### 課題の指示
資料のうち「Where should I」を含む行から資料の終わりまでの範囲を、Markdownの表に整理しなさい。列名は「番号」と「内容」とし、空行は除き、画像は表に含めないこと。

### 資料の行
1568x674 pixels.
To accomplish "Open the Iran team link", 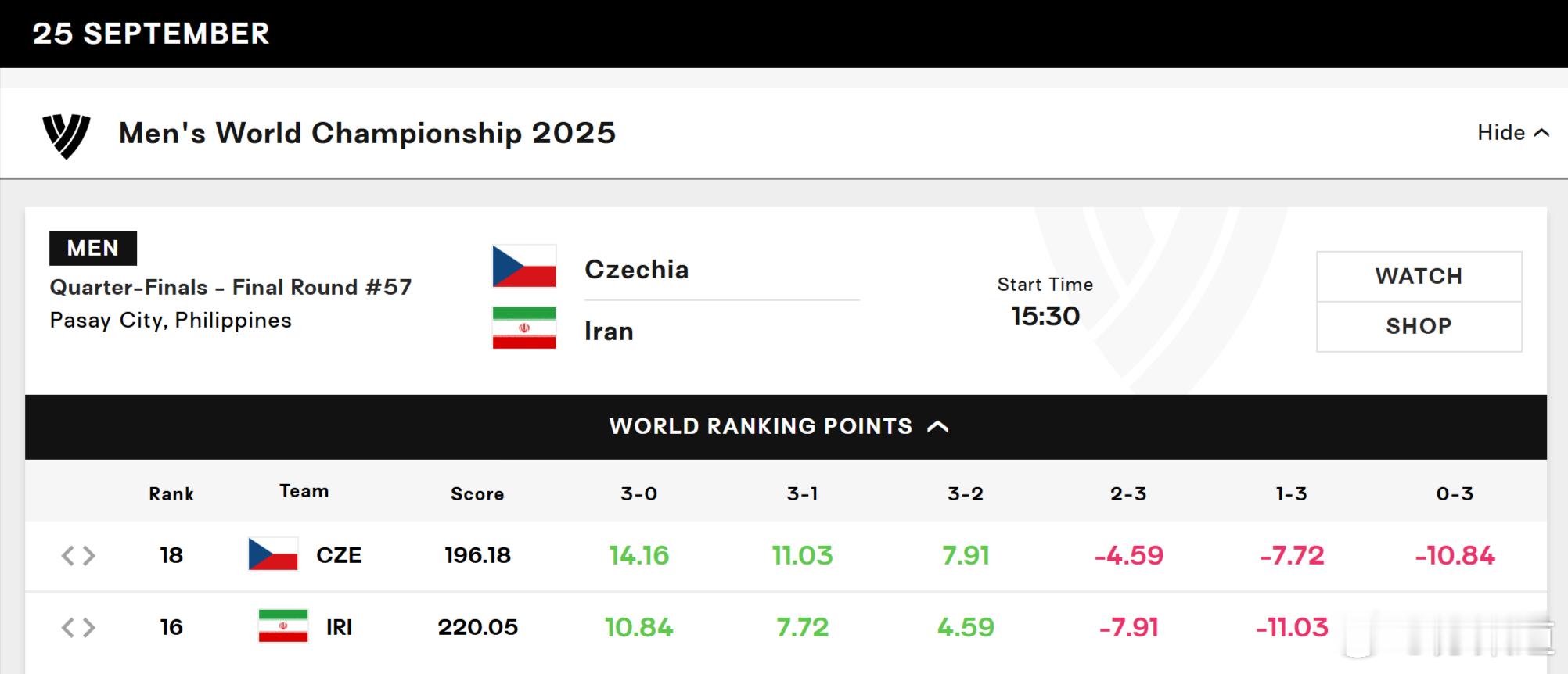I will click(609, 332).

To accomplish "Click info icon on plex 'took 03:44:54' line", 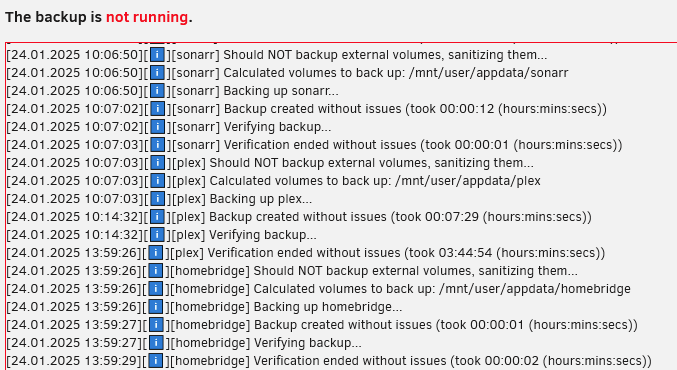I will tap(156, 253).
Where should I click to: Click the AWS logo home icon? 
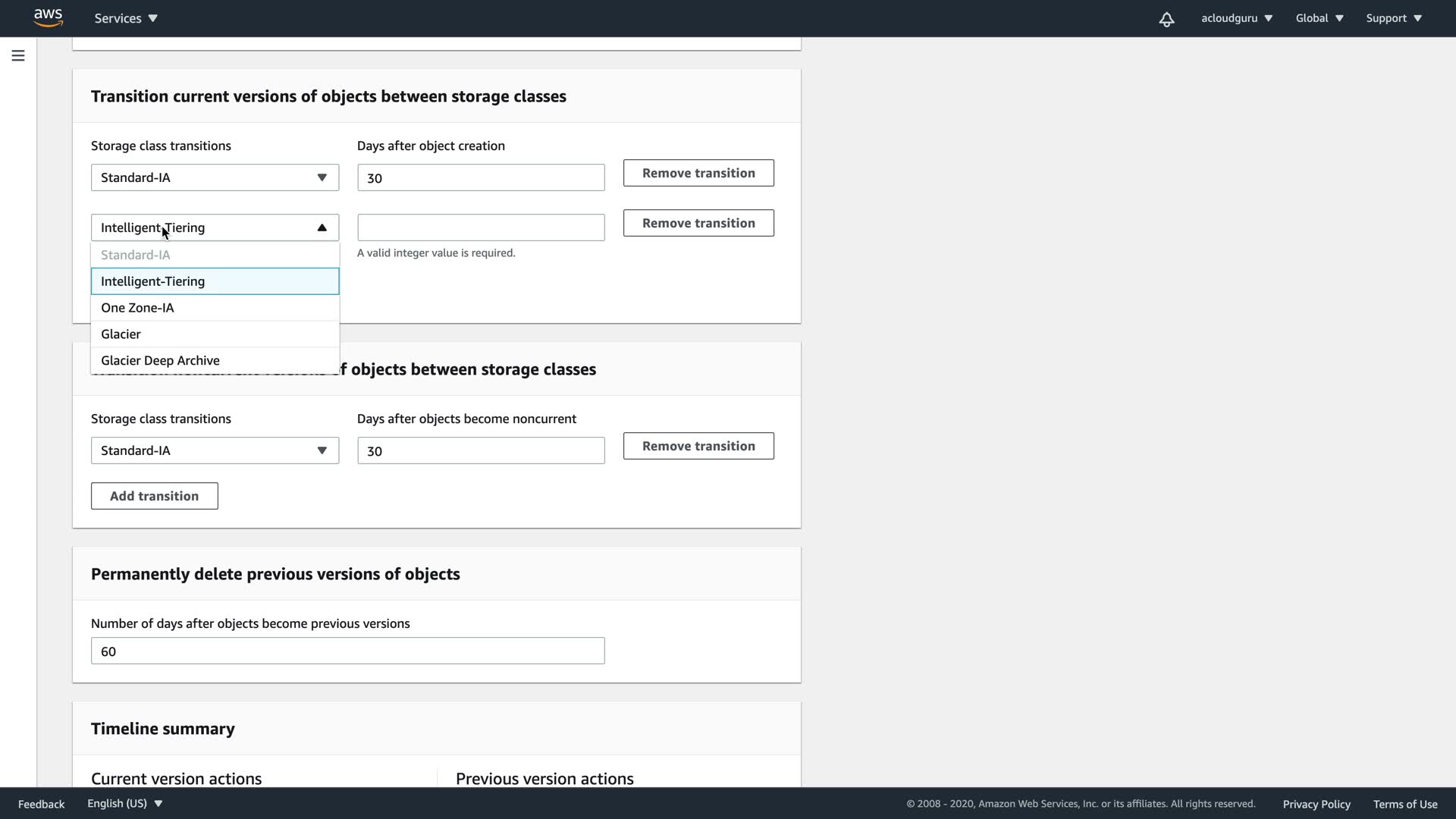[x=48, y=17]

### 解答例
| 番号 | 内容 |
|---|---|
| 1 | Where should I click to: Click the AWS logo home icon?  |
| 2 | [x=48, y=17] |